Pactuar com o comodismo estudantil é definitivamente autograduar-se com o sopro vitalício perdido. O conhecimento movido por um processo de satélite e ondas, passado por um objeto midiático, disponibilizam o raso, a mera escritura diplomática para rechear seu currículo sem esforços.
Unir meirinhos em julgamento ao crescimento da Educação a Distância seria altamente questionável já que mesmo com o declínio vergonhoso gerado no Brasil ainda disponibilizam inúmeros programas aos desfavorecidos social e economicamente.

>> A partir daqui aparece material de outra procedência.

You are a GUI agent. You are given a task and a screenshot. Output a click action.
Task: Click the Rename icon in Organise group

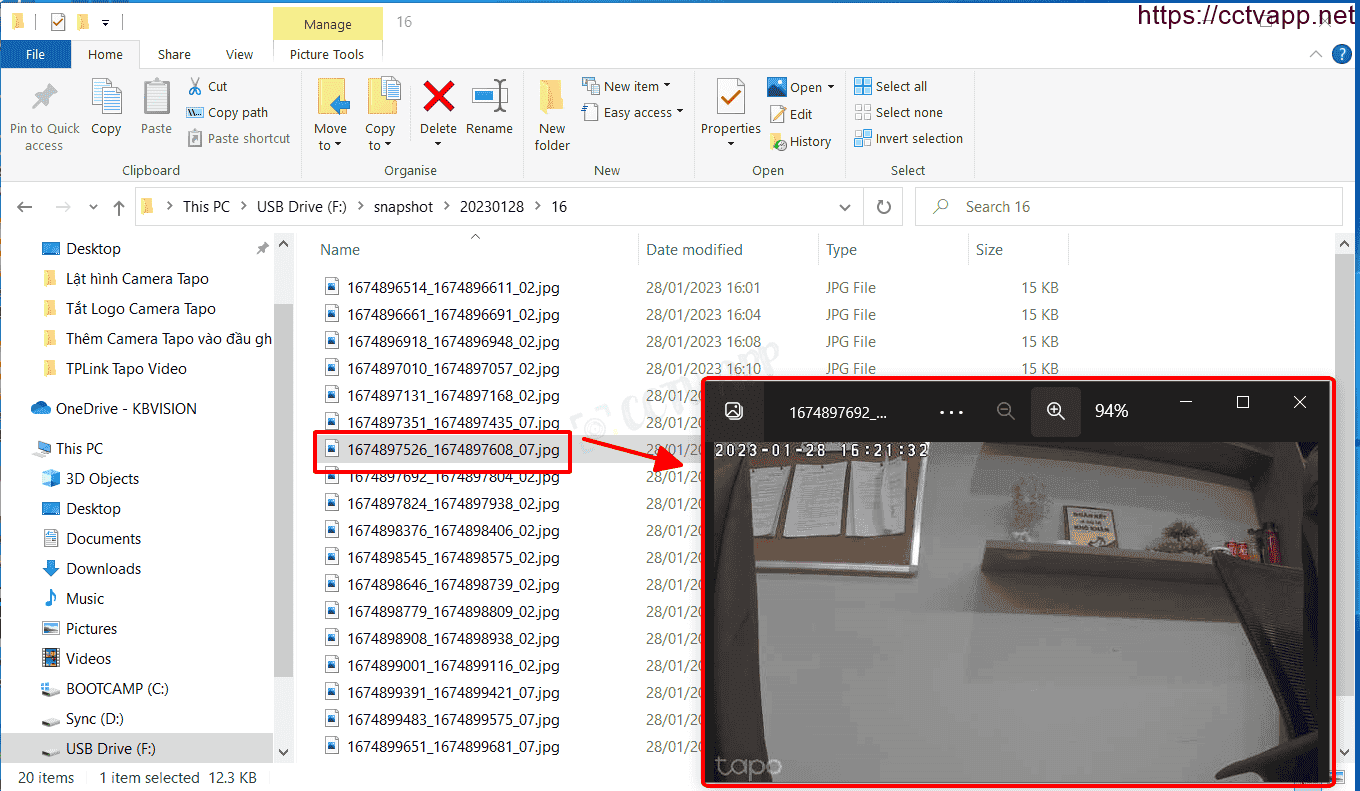coord(489,98)
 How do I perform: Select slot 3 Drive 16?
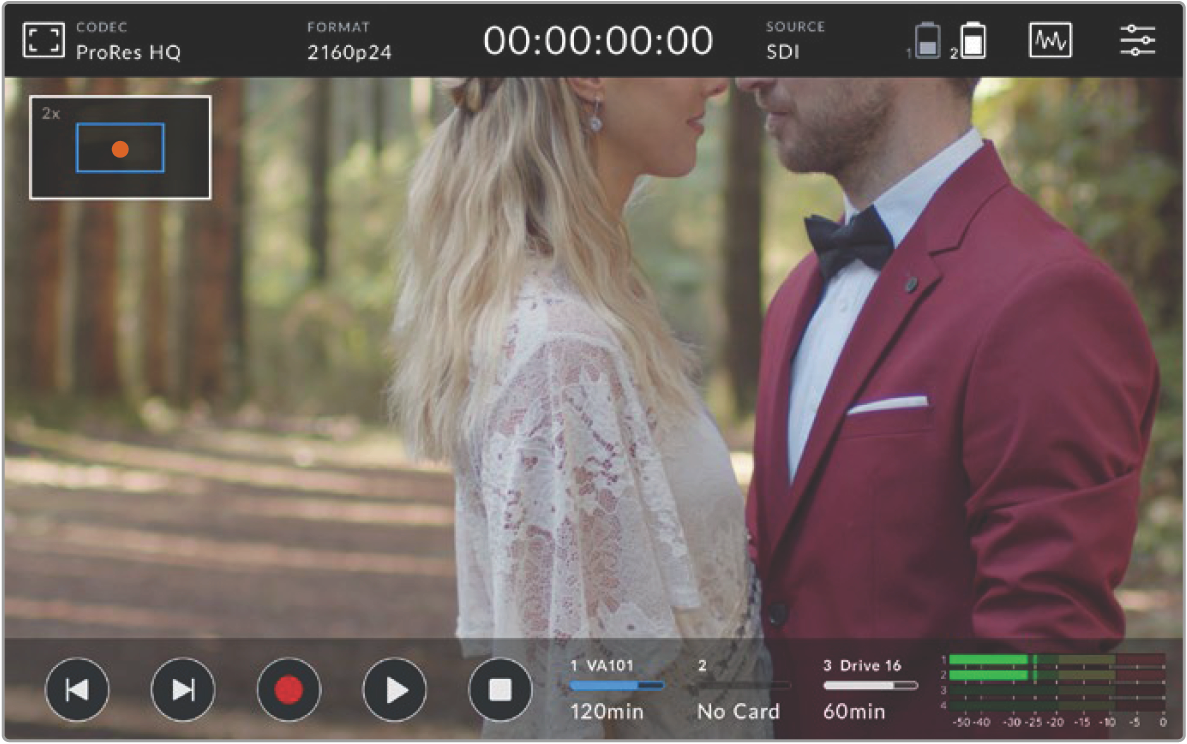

A presença física é o ponto médio de um plano cartesiano, o contato com o professor é o ponto máximo, a permanência de costumes antiquados em relação à tecnologia implantada no século XXl é primordial, a era que está encrustando-se mundialmente é catastrófica, a humanidade foi colocada atrás de rótulas, o ser alienado é o foco.
É lúdico autoqualificar-se com o modo "online", um ser pensante necessita de méritos bem constituídos, o diferencial imposto na sociabilidade medíocre, possuímos caminhos incontáveis, das escolhas surgirão às consequências, basta haver um julgamento de uma genuína bactéria ou basear-se em Einstein, o qual pregava o medo como o impedimento do jogo vitalício.
Caroline Bertoti Palhares, estudante.